In American law, divorce jurisdiction is usually connected with domicile. Domicile, put simply, is the place where you make your permanent home with no intention of changing it in the future. At least one spouse has to have had a domicile in the forum state for some period of time prior to the divorce in order for the court to have jurisdiction. The interesting question: could the wife have a domicile in Arizona, given that she had applied for a visa that was premised on her stay being temporary?
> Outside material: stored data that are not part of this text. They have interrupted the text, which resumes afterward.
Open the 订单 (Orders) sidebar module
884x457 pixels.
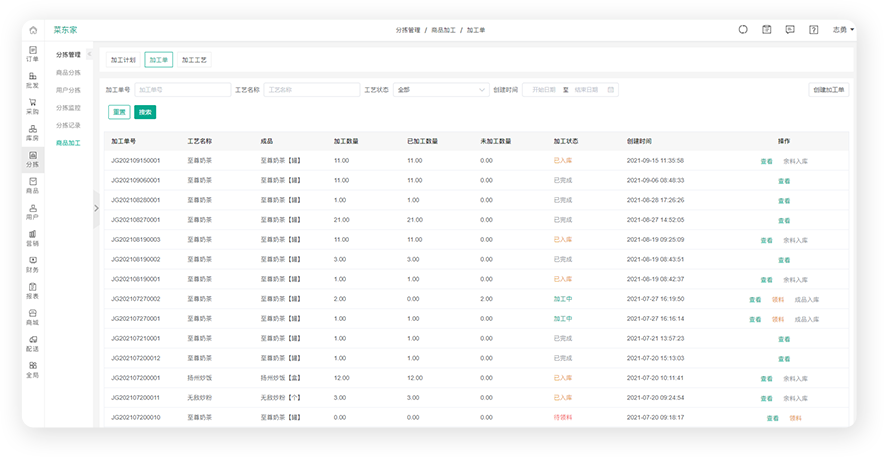33,54
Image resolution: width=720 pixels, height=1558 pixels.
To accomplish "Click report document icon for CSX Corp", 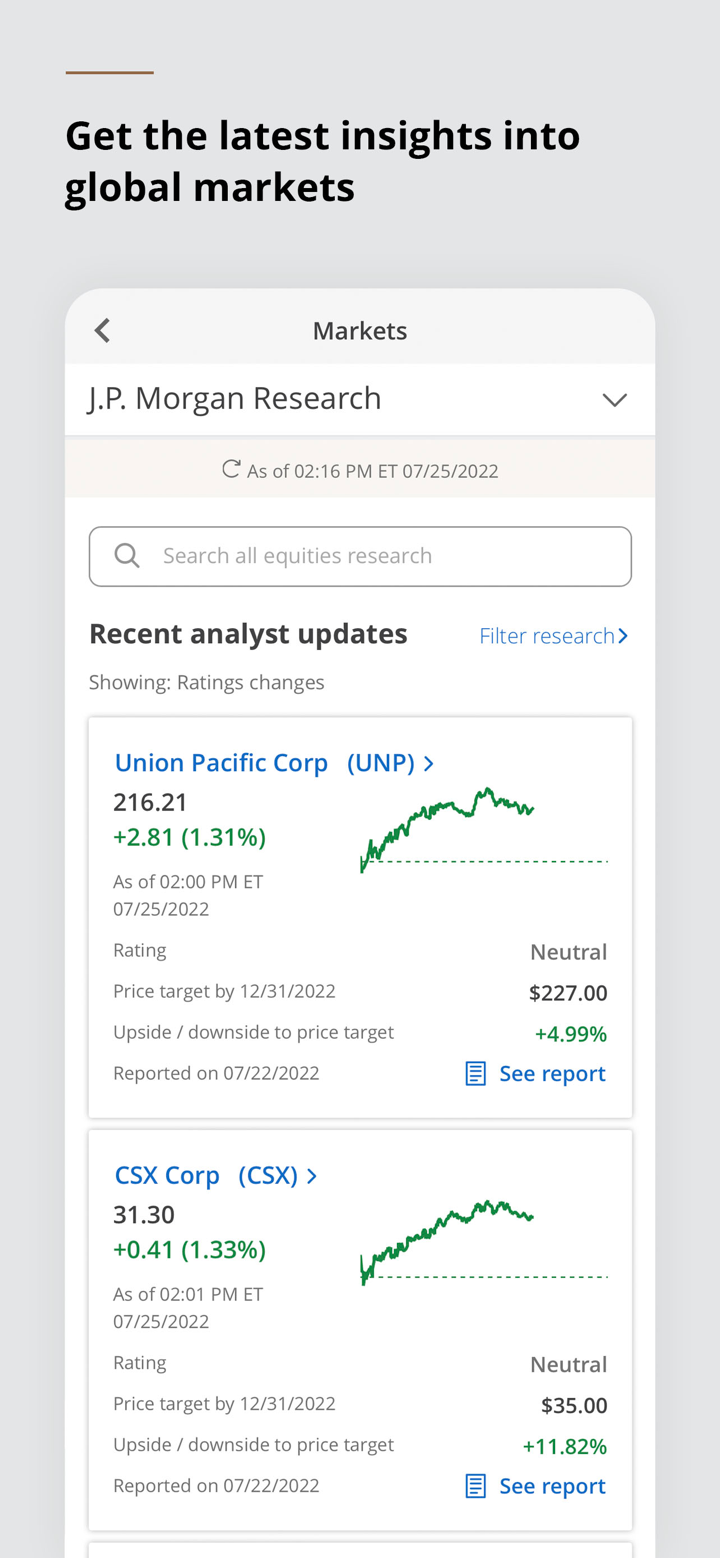I will coord(476,1486).
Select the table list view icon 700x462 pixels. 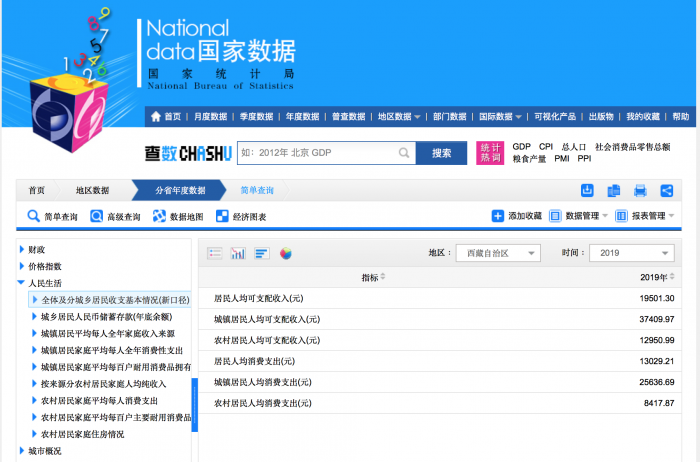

It seems to me that the answer has to be that yes, the wife could have a domicile in Arizona, and that’s what the Arizona Supreme Court found. One reason is that the wife had taken steps to adjust her immigration status and thus indicated an intention to stay in Arizona permanently, as Melissa mentions in her post. But it seems to me that even if the wife hadn’t applied to adjust her status, or even if she had consciously lied about her intention when she applied for her nonimmigrant visa, domicile is mostly just a question of fact that decides what laws apply to a person’s status, and not a reward for following the law or for good behavior. Someone who comes to Arizona on a tourist visa with the intent to stay forever, and who actually does stay, might have a domicile in Arizona even though he has broken the law. Someone who enters Arizona from Mexico illegally with the intent to stay forever might have a domicile in Arizona for the same reason.1 Of course, whatever the law says about a person’s right to stay in a place, and whatever the person told the government about his intent at the time he applied for a visa, have some bearing on the question of the person’s intent. But they can’t be conclusive, it seems to me.

  1. Counterintuitively, the person who enters the country illegally might actually have a better case for domicile that people who overstay temporary visas, because the illegal immigrant never had to promise to go home.